Sorun -
Lütfen aşağıdaki Ahmet Arif hakkındaki yazıyı son cümlesinden sonra kaldığı yerden sürdürün.

Kaynaktan alıntı -
14 Ekim 2013 Pazartesi

Ah Ahmet Arif Ah !



Ahmet Arif'i severim. Türk edebiyatında az ama öz eserler bırakmış bir şairdir.

Bu blogta Ahmet Arif ile ilgili  daha detaylı bir bilgiye ulaşabilirsiniz ben şimdi onun edebi kişiliği ve şiirlerinden söz etmek istemiyorum.

Aslında lafım Ahmet Arif'e de değildir.

Her insanın özeli vardır, ve bence bu özel özellikle halka mal olmuş kişilerinse özenle saklanmalıdır. Ben hiç bir zaman hiç bir sanatçının özelini merak etmem, edenleri de çok anladığım söylenemez.

Kayıtlı bilgiler -
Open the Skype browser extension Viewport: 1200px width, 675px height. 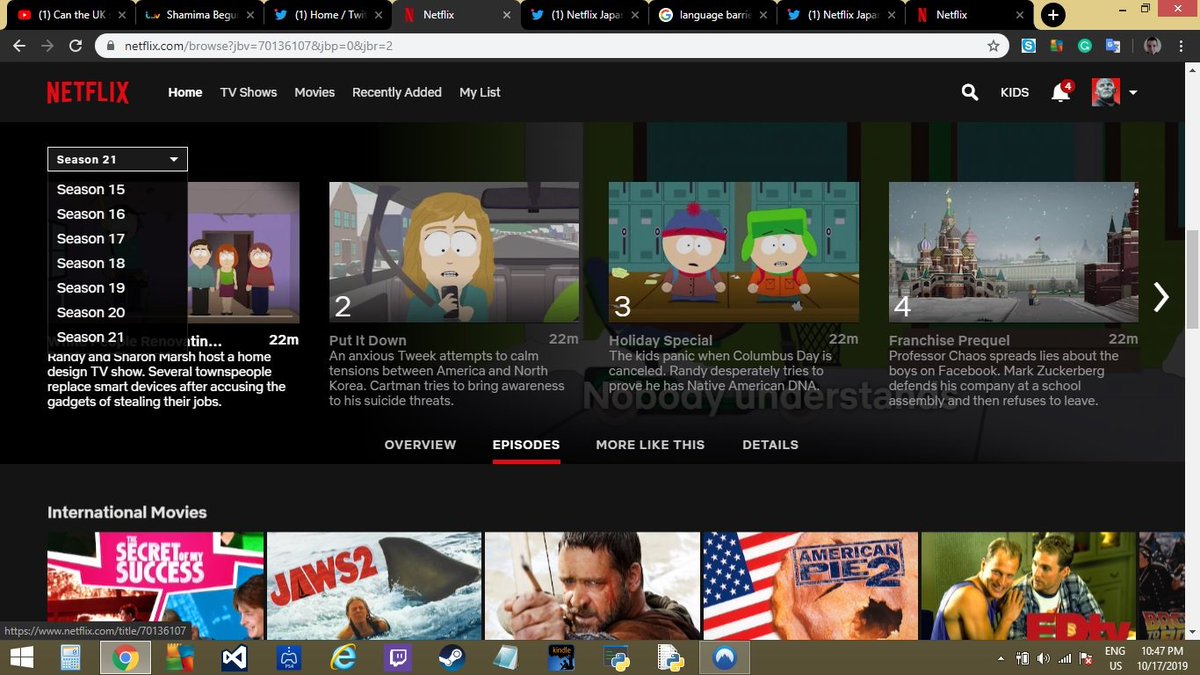point(1029,46)
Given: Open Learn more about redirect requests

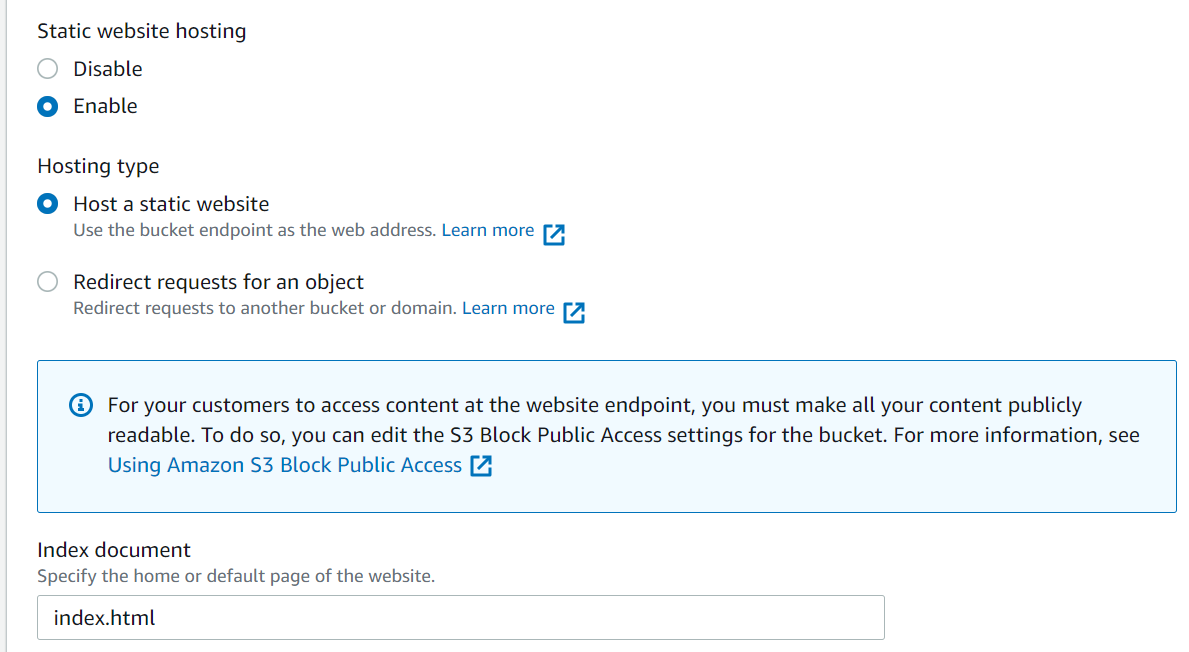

Görevin sonucu -
Doğal olarak aşık olacaktır o da. Kimse bunu ret etmiyor ve duyduğu tutkulu aşkla birlikte bu duygularını kelimelere, mektuplara dökecektir. Buraya kadar hiç itirazım yok. Ama ben o mektupları okumak istemiyorum.

Çünkü bir şair olarak şiirleriyle benim kafamda yer etmiş bir insanın hiç bir edebi yanı olmayan satırları arasında gezinirken son derece sıradan kıskanç bir aşık, deli divane bir tip olarak gözümün önünde canlanmasını istemiyorum. Kitap ta tam anlamıyla bu yönüyle ön planda. Hiç bir edebi özellik yok, Sanatçılara ait özelleri okumama kararı alan ben,  içinde  acaba şiirsel özellikler olabilir mi ? diye aklımdan geçirirken yanılmış olmak  ise ayrı bir acı. Tanınmış bir edebiyatçı olmasa "bana ne  " deyip geçeceğiniz nitelikte günümüzün magazinsel özelliklerinin mektupla yansıtılan şekli.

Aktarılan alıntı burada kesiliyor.